Recherche

3 questions à Nelly Ferreira

Nelly Ferreira est maître de conférences en droit public et spécialisée dans les collectivités territoriales. Elle revient sur la réforme territoriale et ses effets notamment sur les élections régionales à venir.

Quels sont les objectifs de la réforme territoriale ?

La réforme territoriale aura été âprement et longuement discutée puisqu’elle a été initiée dès le début du quinquennat de François Hollande, qu’elle a fait l’objet de diverses lois et qu’elle ne s’est finalement achevée que plus de 3 ans après son début. Les objectifs de cette réforme étaient de simplifier la structure des collectivités territoriales souvent qualifiée de « mille-feuille » du fait du grand nombre de niveaux territoriaux et d’entités à chacun de ces niveaux avec plus de 36 700 communes, une centaine de départements… Il s’agissait aussi d’apporter davantage de lisibilité à la répartition des compétences entre les collectivités, qui apparaît souvent très peu claire. Et enfin, en ces temps de disette budgétaire, il existait aussi le souhait politiquement affiché de réduire les dépenses publiques, notamment celles des collectivités, en mutualisant les structures, en réduisant le nombre de collectivités.
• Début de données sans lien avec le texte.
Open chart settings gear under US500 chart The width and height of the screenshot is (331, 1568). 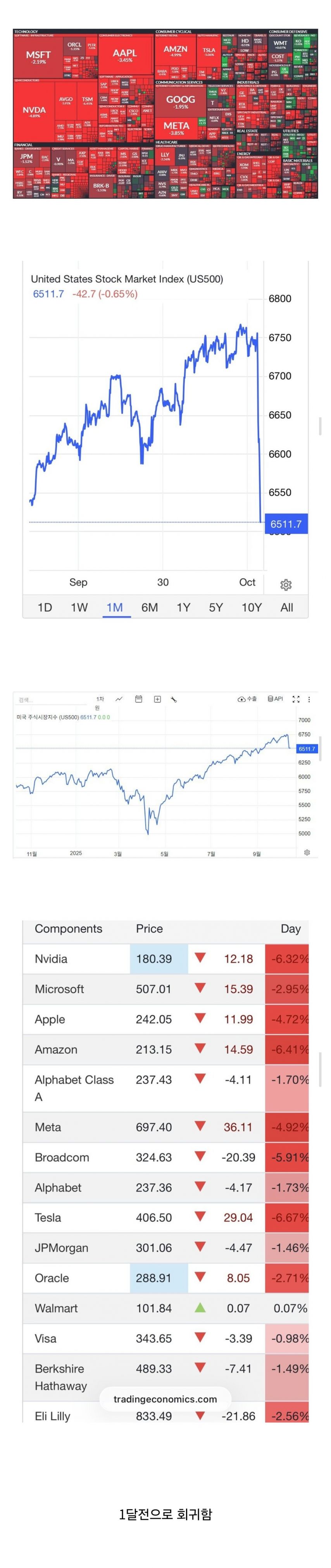click(286, 584)
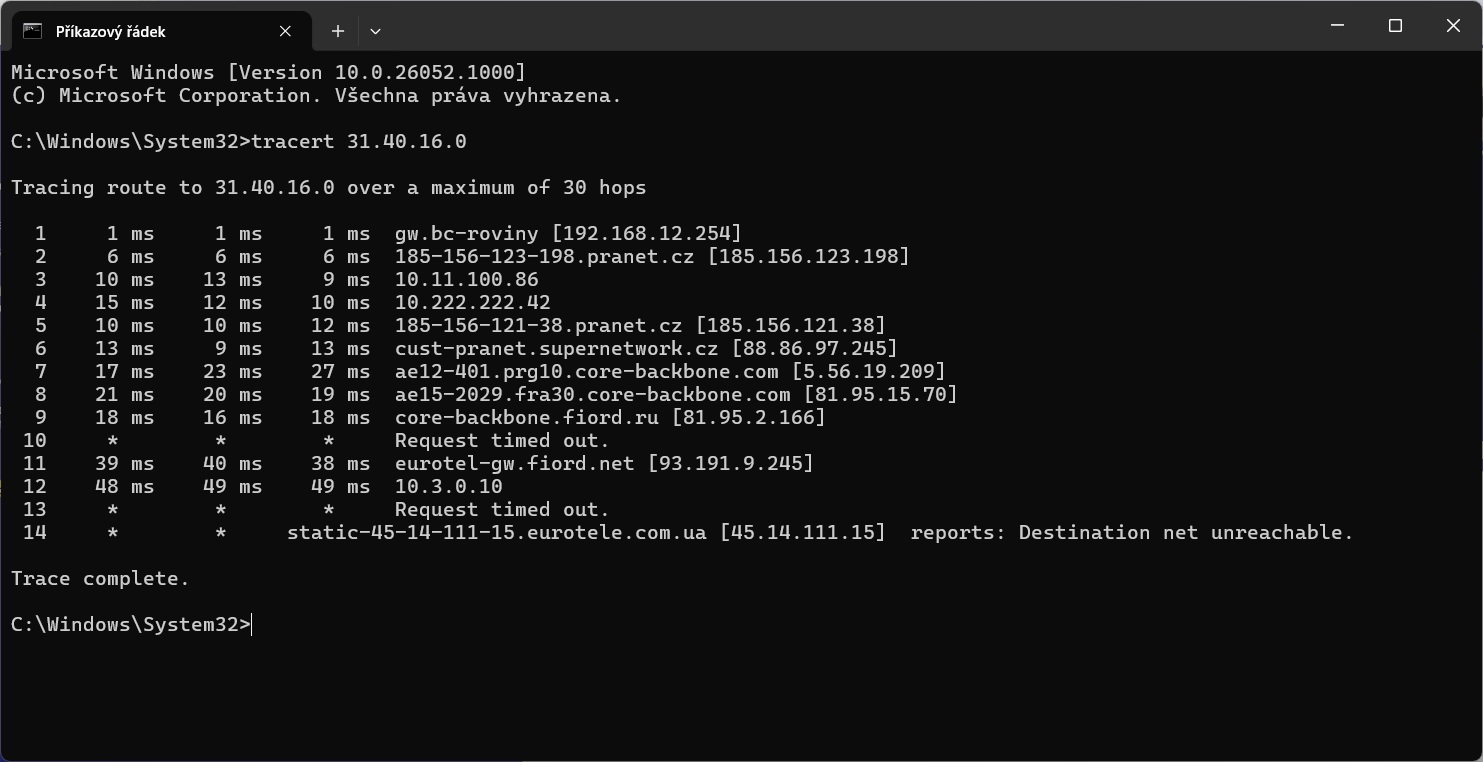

Que retenir de la réforme territoriale ?

Au final, les lois interviennent dans différents domaines, compétences, organisations, structures… des collectivités, sans qu’une cohérence générale ne se dessine toujours et il est donc difficile de donner une ligne principale. On pourrait évoquer la suppression de la clause générale de compétence des départements et régions, la mise en place des nouvelles cartes régionale et intercommunale, les nouveaux transferts de compétences… Toutefois, s’il fallait synthétiser l’apport de ces divers textes, on pourrait retenir deux idées. 

La première est que les structures décentralisées qui se dessinent seront de grandes structures, les nouvelles régions, moins nombreuses et donc plus grandes, en sont une illustration. Les nouvelles métropoles en sont un autre exemple, rassemblant au moins 400 000 habitants et jusqu’à 7 millions dans le cas très particulier néanmoins, de la Métropole du Grand Paris. On peut aussi citer les structures de coopération intercommunale dont la réforme impose un seuil de 15 000 habitants, voire 200 000 dans certains départements franciliens. L’idée que le « big is beautiful » parce qu’il se traduirait par une mutualisation des services ressources et agents semble être le fer de lance de cette réforme qu’il conviendra de vérifier toutefois…

La seconde idée semble être la volonté d’avoir des structures adaptées aux territoires, aux spécificités locales. On assiste donc à une plus grande hétérogénéité des structures, avec  des métropoles particulières comme à Paris, Marseille et surtout Lyon qui connaît une organisation novatrice et qui, pour le moment, lui est spécifique ; des collectivités particulières comme en Corse notamment puisqu’en janvier 2018, une nouvelle collectivité verra le jour, mais aussi en Guyane et en Martinique. En outre, la carte territoriale ne sera plus homogène puisque, sur certains territoires, il n’y aura plus de département, en Corse, mais aussi sur le territoire de la métropole de Lyon. Ce qui pose la question de la disparition à terme du département en tant que collectivité territoriale.

Apparaît ainsi une nouvelle vision de la décentralisation, avec des structures plus amples et plus diversifiées. Mais qui pourra, peut-être, ne pas être très lisible pour les citoyens…

Et les régions, dans tout ça ?

Les régions connaissent un réel bouleversement qui n’était pas prévu au début de la réforme. Leur nombre va donc être réduit, passant, dans l’hexagone, de 22 régions à 13, ce qui implique des réorganisations importantes au niveau des services et une restructuration politique de ces territoires. La mise en place de ces nouvelles « super-régions » sera réalisée avec les élections régionales de décembre 2015 qui installeront les équipes mettant en place la réforme et mutualisant-fusionnant des anciens services régionaux. Si les compétences régionales n’ont pas radicalement changé, la question cruciale reste celle de leurs ressources et notamment de leur autonomie financière, ou plus précisément fiscale. Comment peuvent-elles être les acteurs du développement économique, si elles ne disposent pas des moyens nécessaires ? Enfin, politiquement, le paysage régional devrait changer, avec sans doute une modification des données politiques concernant les régions, qui jusque-là étaient quasiment toutes détenues par la gauche.